DATA IN THIS EXERCISE:
*** Begin section ***
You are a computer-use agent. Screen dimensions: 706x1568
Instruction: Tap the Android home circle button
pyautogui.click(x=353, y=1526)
*** End section ***
*** Begin section ***
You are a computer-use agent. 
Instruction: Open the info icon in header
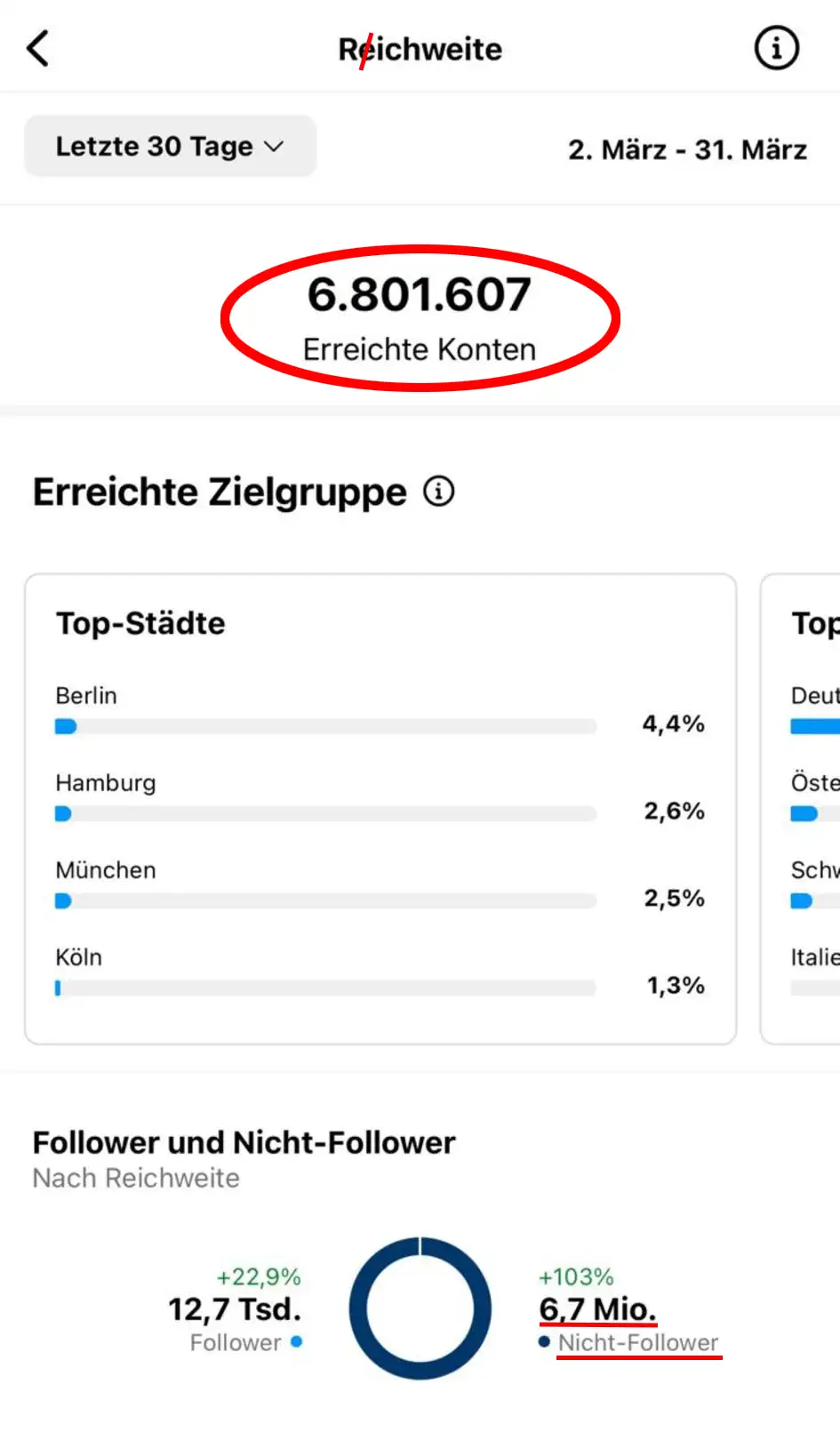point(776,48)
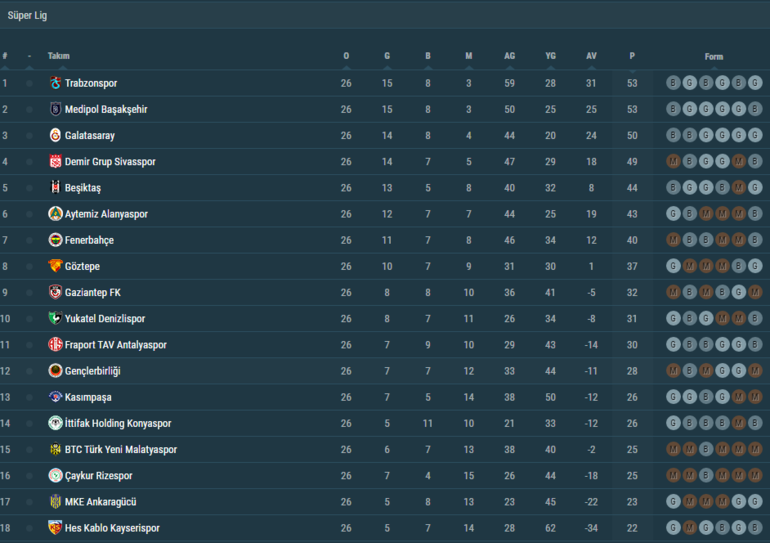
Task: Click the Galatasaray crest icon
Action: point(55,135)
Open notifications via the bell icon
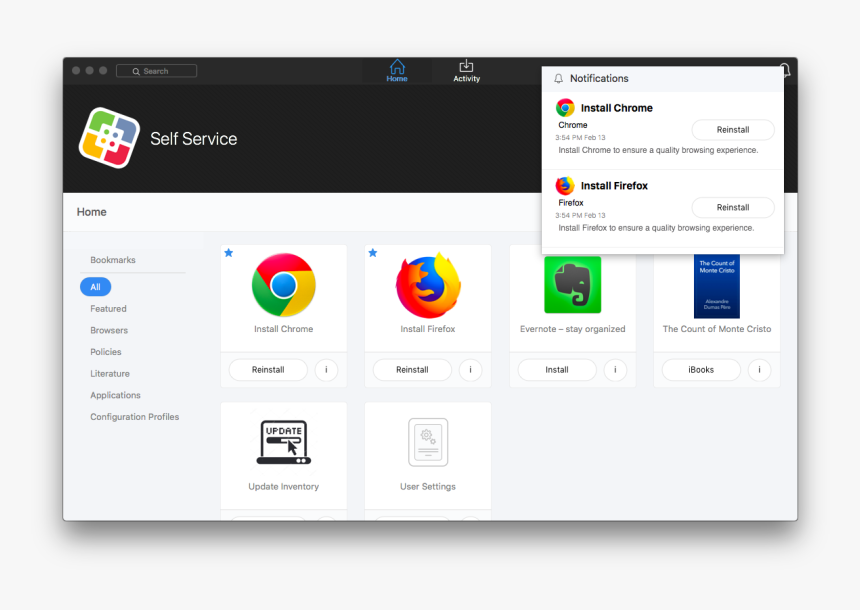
*** End section ***
THE PROBLEM:
Go through the data line by line and work out how many lines contain "computer". Give only that number.

EXERCISE SOLUTION:
2